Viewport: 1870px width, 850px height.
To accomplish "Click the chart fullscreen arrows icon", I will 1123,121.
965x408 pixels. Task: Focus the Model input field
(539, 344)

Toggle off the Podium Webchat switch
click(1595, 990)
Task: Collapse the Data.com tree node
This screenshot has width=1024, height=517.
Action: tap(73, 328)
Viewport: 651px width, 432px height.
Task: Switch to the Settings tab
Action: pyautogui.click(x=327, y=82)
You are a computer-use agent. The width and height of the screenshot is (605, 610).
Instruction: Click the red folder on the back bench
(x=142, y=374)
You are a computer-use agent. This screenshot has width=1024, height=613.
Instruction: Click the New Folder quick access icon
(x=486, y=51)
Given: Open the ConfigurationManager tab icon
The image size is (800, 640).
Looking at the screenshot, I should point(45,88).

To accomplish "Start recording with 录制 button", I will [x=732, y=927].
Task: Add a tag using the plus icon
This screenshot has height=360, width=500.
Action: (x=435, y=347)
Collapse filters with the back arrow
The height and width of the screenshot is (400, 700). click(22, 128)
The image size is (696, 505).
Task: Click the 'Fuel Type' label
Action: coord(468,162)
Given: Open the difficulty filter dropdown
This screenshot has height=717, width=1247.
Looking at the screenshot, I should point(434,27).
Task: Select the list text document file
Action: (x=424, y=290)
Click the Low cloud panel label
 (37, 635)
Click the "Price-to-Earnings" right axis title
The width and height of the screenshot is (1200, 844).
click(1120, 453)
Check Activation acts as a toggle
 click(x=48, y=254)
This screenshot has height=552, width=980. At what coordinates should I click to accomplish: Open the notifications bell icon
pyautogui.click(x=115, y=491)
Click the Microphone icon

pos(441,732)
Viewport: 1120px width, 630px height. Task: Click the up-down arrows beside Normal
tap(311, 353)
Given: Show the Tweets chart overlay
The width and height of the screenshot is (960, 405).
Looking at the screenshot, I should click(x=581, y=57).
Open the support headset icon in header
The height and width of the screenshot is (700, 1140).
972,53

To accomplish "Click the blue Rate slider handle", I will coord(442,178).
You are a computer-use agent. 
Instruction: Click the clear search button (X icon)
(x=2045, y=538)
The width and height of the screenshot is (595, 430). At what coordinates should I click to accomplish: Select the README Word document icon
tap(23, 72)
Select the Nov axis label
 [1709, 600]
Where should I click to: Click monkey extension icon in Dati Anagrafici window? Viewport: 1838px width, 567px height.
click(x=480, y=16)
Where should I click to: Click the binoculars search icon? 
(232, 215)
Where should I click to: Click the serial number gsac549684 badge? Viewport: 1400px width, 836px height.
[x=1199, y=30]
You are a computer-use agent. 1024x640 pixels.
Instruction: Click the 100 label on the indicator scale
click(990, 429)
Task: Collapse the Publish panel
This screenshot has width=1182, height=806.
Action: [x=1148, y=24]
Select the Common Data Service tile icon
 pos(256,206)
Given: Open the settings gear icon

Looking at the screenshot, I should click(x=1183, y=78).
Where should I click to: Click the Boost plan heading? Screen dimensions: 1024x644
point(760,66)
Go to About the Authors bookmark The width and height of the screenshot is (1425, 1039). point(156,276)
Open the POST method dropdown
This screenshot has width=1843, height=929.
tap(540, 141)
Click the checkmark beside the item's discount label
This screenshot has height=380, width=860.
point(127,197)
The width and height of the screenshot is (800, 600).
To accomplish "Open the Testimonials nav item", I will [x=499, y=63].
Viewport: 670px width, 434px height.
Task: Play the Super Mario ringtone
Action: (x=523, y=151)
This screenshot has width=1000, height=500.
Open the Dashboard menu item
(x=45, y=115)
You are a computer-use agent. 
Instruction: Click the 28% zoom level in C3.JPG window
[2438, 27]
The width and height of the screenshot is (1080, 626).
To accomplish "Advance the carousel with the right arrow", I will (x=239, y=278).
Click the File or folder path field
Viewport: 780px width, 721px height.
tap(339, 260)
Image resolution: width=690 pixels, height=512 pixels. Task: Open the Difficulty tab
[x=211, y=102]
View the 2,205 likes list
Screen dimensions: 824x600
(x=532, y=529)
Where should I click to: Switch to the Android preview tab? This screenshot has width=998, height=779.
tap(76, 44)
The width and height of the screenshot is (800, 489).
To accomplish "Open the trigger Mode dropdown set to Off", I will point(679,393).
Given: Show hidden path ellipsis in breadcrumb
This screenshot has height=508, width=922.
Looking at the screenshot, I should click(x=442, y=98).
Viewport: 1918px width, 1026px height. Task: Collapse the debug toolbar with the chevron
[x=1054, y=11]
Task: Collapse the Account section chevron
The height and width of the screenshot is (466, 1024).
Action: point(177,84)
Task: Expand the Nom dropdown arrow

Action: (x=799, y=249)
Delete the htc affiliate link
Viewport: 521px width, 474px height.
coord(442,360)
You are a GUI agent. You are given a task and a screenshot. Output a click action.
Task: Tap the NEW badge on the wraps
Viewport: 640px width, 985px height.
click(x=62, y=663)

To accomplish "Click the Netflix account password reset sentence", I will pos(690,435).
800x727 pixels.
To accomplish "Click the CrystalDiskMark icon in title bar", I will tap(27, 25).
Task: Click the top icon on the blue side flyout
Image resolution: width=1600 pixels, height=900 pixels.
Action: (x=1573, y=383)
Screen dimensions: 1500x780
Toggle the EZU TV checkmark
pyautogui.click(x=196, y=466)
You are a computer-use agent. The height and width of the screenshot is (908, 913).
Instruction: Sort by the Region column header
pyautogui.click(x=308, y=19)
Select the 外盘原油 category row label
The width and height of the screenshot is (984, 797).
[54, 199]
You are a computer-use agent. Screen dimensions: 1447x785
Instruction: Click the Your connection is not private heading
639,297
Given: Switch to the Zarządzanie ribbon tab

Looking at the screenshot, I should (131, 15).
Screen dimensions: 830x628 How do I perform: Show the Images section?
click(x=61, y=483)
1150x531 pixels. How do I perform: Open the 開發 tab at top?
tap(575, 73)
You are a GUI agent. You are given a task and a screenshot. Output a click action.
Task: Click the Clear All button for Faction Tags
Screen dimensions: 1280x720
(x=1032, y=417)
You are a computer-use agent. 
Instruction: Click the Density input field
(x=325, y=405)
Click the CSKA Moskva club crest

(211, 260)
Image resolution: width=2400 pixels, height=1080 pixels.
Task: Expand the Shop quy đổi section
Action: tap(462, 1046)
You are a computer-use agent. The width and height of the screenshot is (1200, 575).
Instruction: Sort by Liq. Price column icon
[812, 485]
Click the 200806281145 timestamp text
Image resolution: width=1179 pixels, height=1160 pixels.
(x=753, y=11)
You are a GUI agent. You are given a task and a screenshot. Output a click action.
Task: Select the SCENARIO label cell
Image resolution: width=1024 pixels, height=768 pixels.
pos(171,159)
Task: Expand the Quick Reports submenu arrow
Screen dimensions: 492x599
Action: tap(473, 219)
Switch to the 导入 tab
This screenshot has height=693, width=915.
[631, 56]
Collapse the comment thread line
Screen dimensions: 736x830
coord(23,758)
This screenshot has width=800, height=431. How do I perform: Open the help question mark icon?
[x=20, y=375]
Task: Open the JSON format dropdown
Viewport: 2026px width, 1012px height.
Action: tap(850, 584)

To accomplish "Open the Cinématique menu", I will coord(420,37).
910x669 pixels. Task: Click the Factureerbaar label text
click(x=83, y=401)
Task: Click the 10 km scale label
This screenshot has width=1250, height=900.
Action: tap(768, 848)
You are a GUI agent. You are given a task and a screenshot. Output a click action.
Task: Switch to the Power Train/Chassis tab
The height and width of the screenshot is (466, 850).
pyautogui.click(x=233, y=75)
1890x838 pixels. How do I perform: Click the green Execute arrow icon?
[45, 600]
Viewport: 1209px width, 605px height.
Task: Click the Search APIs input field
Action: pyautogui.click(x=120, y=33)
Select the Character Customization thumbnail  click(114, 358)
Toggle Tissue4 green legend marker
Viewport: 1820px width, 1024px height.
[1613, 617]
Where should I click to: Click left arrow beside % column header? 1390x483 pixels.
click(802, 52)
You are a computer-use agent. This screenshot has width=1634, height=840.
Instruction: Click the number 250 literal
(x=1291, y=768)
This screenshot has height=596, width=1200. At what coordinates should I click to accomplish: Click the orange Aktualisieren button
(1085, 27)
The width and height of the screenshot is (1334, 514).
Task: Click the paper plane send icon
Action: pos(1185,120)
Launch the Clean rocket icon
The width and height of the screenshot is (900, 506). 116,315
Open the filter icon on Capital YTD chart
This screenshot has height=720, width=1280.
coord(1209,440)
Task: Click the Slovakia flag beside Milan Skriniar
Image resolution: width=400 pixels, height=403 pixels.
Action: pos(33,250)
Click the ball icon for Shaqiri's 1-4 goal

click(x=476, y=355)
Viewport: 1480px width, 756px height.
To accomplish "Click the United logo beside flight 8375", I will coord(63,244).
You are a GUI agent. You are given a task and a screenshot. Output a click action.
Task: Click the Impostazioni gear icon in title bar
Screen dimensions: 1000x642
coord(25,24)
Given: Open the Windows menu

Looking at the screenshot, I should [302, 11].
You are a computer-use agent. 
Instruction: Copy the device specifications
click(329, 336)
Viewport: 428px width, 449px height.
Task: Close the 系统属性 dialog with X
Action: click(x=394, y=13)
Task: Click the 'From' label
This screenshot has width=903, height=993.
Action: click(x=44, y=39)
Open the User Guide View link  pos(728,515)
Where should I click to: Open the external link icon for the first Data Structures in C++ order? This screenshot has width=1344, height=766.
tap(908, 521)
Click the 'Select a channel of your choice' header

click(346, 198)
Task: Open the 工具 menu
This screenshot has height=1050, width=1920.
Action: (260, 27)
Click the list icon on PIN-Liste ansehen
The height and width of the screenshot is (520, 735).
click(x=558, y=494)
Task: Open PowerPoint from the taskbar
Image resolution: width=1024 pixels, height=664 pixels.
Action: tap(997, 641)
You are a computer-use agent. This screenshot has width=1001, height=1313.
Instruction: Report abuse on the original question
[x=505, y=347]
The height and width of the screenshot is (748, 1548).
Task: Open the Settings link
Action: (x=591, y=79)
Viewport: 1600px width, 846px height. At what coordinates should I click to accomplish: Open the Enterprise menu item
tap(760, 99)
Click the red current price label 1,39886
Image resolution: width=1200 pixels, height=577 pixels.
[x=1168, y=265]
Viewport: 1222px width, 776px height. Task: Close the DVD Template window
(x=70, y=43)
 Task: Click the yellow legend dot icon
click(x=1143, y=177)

◆ ◆ ◆

After reading each line of the data, give only the number of lines that include the word "title".

Exercise result:
3